Celiac Disease is an autoimmune disorder that shows up as structural damage to the small intestine which is caused by eating foods with gluten content and may cause pain, gas, and unpleasant gastrointestinal symptoms. Gluten sensitivity presents similar symptoms but does not cause intestinal damage.

It is not clear why this elimination gluten free diet has become so popular through media attention when only 1% of Americans actually suffer from Celiac Disease, but it is important to know the facts before jumping on the gluten-free diet bandwagon.

One misconception about a gluten-free diet is that it will promote weight loss, which is not supported by evidence-based scientific research. As a matter of fact, research has confirmed that starting a gluten-free diet caused weight gain in Celiac patients, which may be due to increased consumption of grains that are prepared with gluten-free ingredients, including more fats which add more calories to the diet.
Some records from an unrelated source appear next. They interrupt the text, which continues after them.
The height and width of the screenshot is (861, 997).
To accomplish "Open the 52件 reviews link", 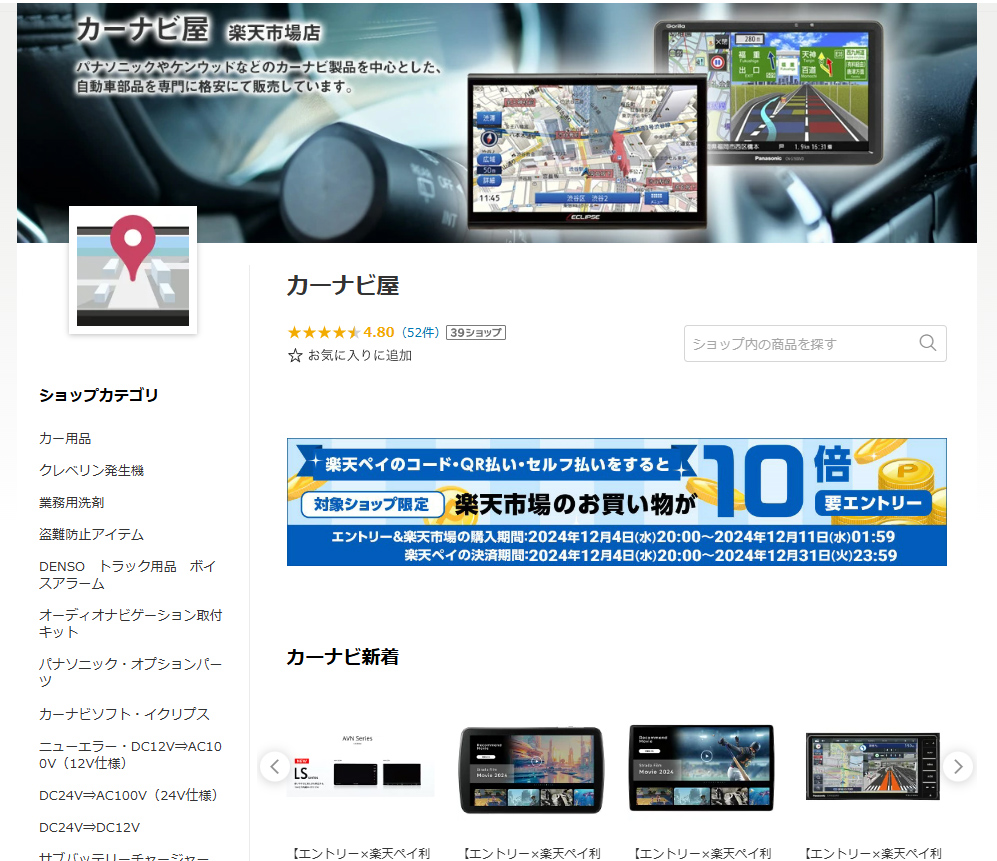I will (420, 332).
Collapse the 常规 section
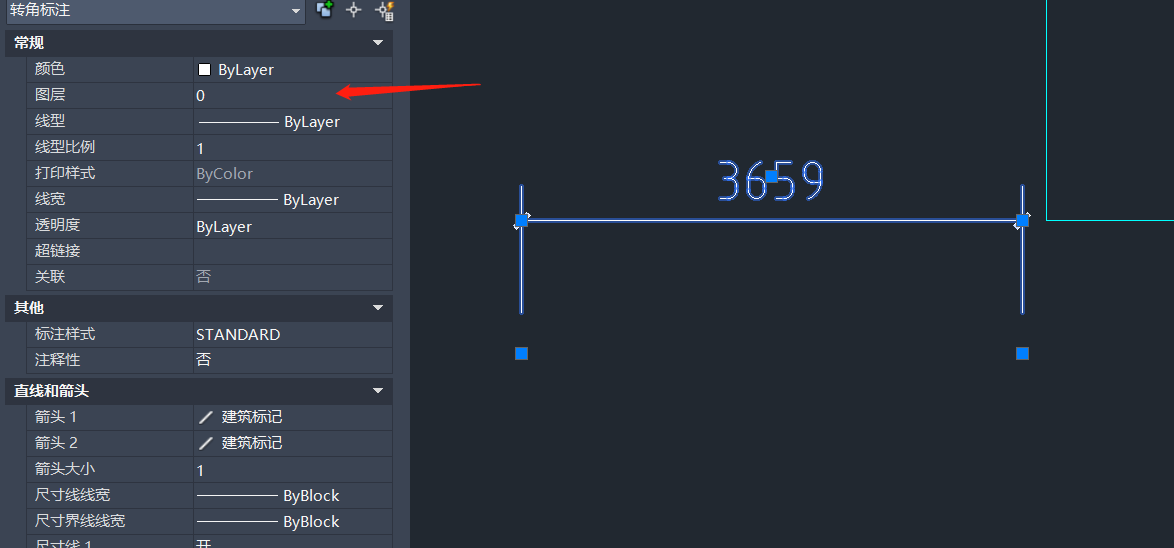Image resolution: width=1174 pixels, height=548 pixels. tap(378, 43)
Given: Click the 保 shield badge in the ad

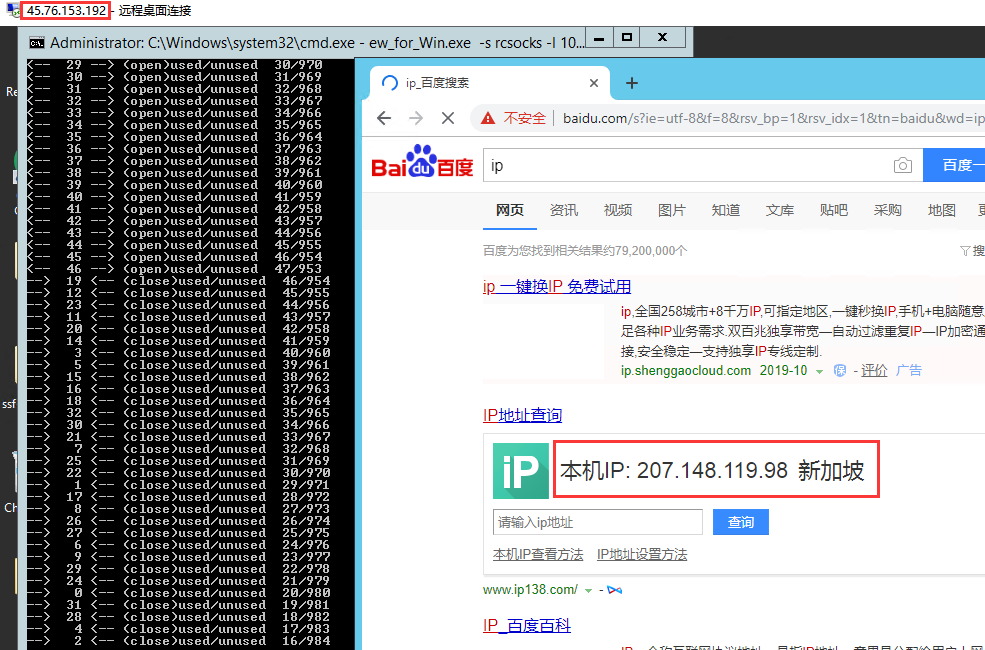Looking at the screenshot, I should point(840,370).
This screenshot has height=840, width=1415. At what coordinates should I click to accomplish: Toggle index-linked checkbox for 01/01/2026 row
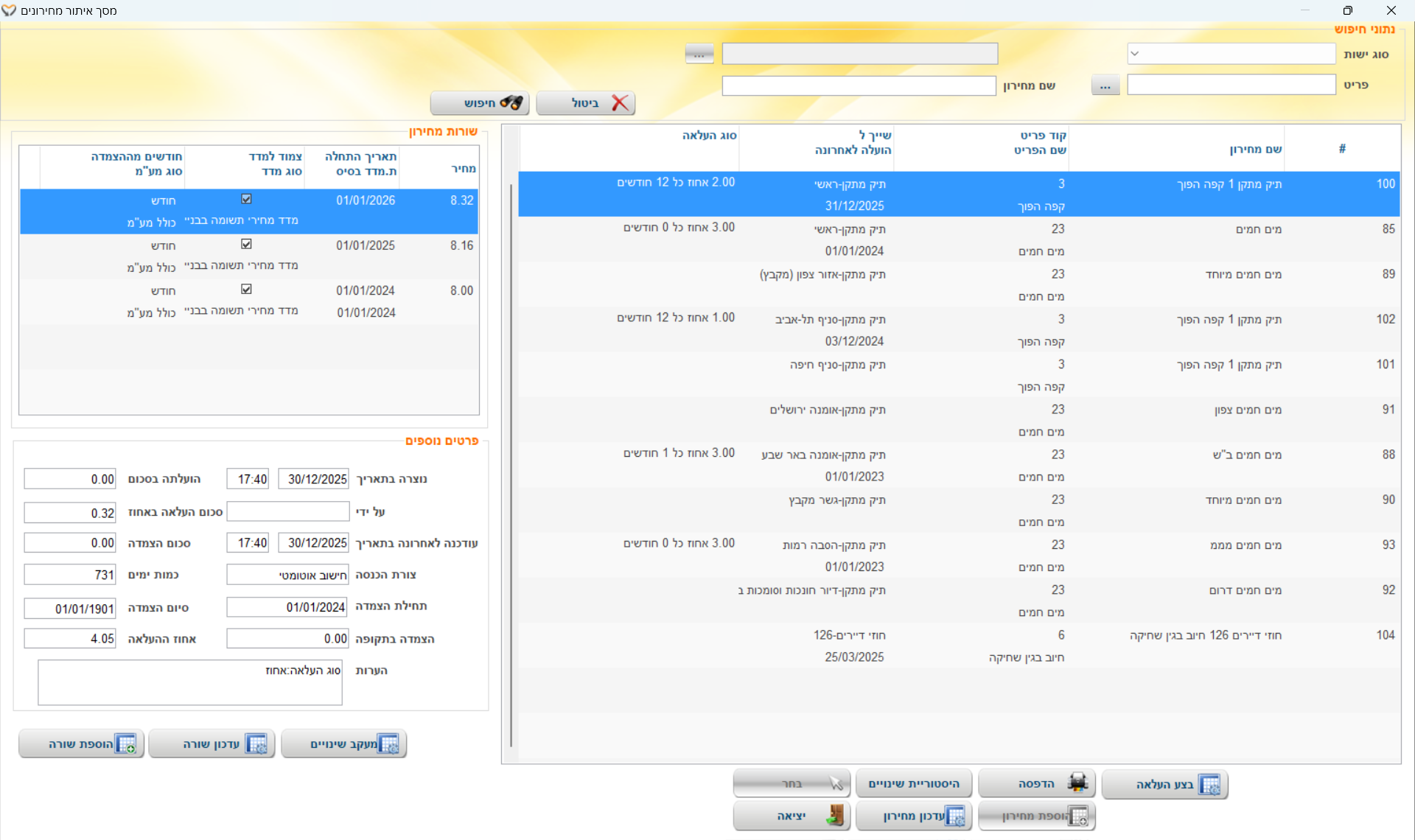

When comparing grain products such as breads, pretzels, or crackers with their gluten-free alternatives, it is evident that many gluten-free products are higher in, not only fat, but sugar and calories as well. According to the United States Department of Agriculture National Nutrient Database for Standard Reference, one 29 gram slice of whole wheat bread contains 71 calories, 0.9 grams of total fat and 1.2 grams of sugar, while one 25 gram slice of gluten-free whole grain bread contains 77 calories, 2.3 grams of total fat and 2.45 grams of sugar.

Another reason why a person may follow a gluten-free diet is because they believe it is much healthier than consuming gluten-containing foods. Following this elimination diet, however, may increase the risk of vitamin and mineral deficiencies. Again, looking at a slice of gluten-free bread, it contains approximately 29% less fiber, 72% less iron, 59% less thiamin, 71% less niacin and 72% less zinc than a slice of commercially prepared whole wheat bread. and gluten sensitive population.
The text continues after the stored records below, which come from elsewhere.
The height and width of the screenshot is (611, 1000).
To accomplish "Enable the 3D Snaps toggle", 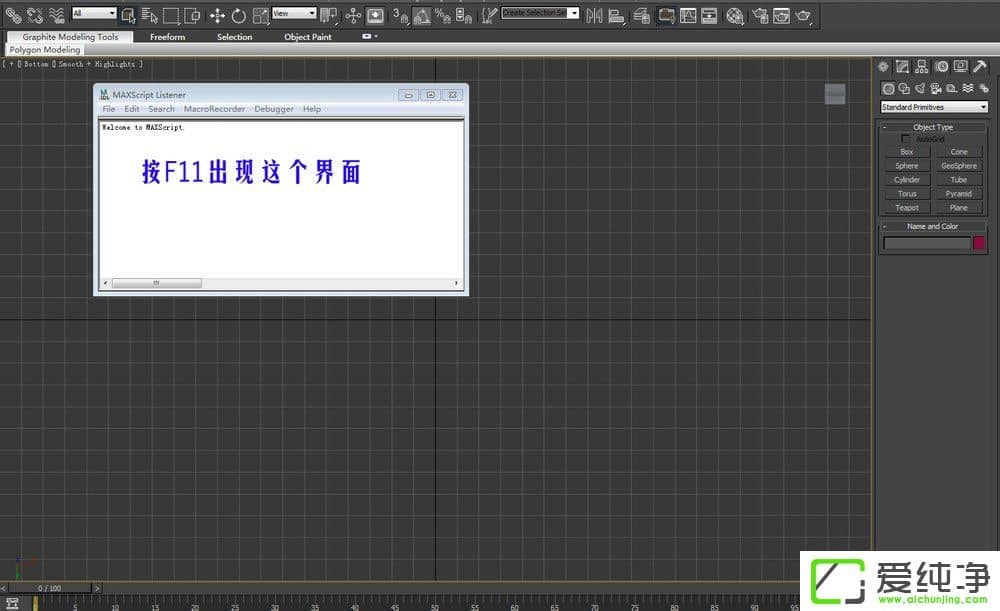I will pos(400,15).
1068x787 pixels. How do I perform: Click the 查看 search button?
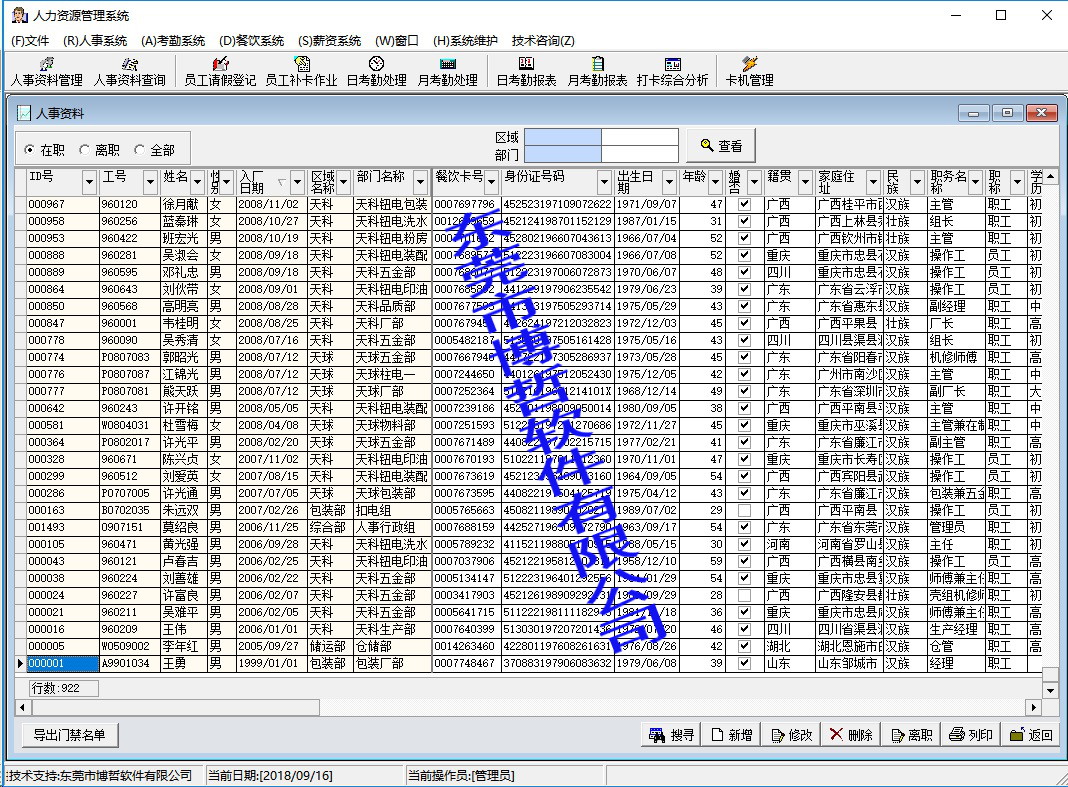pos(721,146)
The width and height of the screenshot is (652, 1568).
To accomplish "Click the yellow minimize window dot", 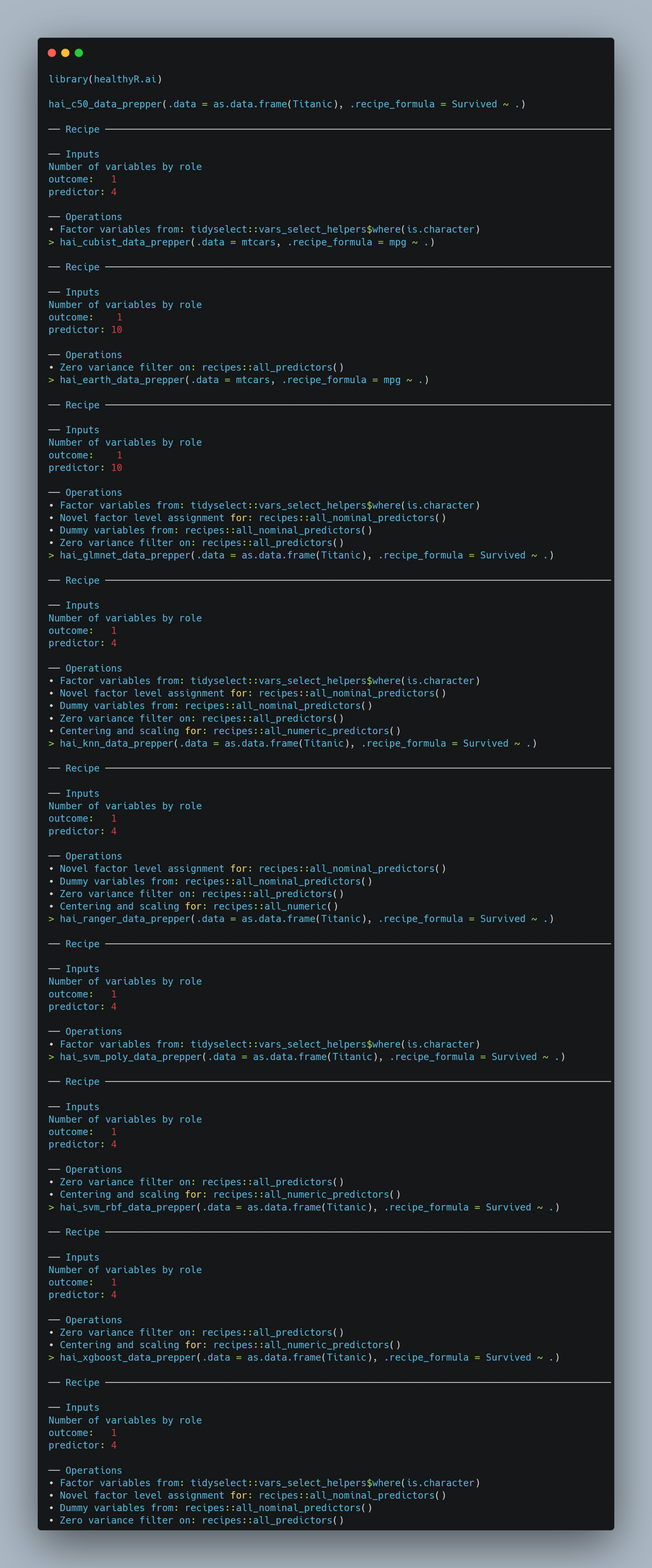I will click(65, 53).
If you are still unsure whether a gluten-free diet is beneficial for you, getting tested for Celiac Disease or for a food allergy may be the next step. The National Institute of Health’s guidelines offer suggestions on blood work and follow-up procedures that would test for possible Celiac Disease, Irritable Bowel Syndrome (IBS) or allergies which might indicate a person would possibly need a gluten-free diet.

However, one test is not enough on which to base a diagnosis. Before starting a gluten-free diet, a person needs to take small steps and seek out more information by contacting a physician or a Registered Dietitian/Nutritionist. A gluten-free diet is not needed by a healthy person, only those who have a diagnosed need of a specific medical condition after testing.